◆ Task to carry out ◆
What is needed is an exact copy of the entries below, from the line that contains "Lees onze privacyverklaring hier (939, 852)" through the final line, both included, and nothing else.

◆ Source material ◆
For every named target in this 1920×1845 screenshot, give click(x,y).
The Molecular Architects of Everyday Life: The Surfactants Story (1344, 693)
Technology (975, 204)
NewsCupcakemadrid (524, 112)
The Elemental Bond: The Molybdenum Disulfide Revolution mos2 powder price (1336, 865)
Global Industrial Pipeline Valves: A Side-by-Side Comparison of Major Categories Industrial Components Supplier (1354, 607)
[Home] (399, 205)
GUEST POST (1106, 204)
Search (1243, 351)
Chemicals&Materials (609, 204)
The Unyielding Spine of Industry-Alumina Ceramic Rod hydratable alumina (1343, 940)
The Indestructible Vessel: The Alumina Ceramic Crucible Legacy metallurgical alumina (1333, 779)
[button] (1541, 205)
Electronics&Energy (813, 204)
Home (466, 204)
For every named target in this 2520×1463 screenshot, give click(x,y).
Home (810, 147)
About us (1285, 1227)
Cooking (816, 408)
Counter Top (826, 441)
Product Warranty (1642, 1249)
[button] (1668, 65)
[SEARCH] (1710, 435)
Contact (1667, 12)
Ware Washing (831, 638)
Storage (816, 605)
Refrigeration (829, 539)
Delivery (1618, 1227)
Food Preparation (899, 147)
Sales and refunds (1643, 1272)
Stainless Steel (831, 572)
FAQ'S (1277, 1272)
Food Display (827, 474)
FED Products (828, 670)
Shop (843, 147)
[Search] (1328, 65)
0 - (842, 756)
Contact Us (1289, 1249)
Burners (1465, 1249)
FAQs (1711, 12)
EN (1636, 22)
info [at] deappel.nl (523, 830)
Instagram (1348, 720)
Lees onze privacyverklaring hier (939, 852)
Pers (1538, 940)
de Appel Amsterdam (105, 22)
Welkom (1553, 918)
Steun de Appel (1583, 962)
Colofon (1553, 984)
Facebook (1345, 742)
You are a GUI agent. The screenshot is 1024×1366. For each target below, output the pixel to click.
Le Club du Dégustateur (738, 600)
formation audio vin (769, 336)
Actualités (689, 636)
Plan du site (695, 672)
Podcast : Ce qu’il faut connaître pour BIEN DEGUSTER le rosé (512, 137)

◆ Solution ◆
Lees onze privacyverklaring hier (939, 852)
Pers (1538, 940)
de Appel Amsterdam (105, 22)
Welkom (1553, 918)
Steun de Appel (1583, 962)
Colofon (1553, 984)
Facebook (1345, 742)
You are a GUI agent. The screenshot is 1024×1366. For each target below, output the pixel to click.
Le Club du Dégustateur (738, 600)
formation audio vin (769, 336)
Actualités (689, 636)
Plan du site (695, 672)
Podcast : Ce qu’il faut connaître pour BIEN DEGUSTER le rosé (512, 137)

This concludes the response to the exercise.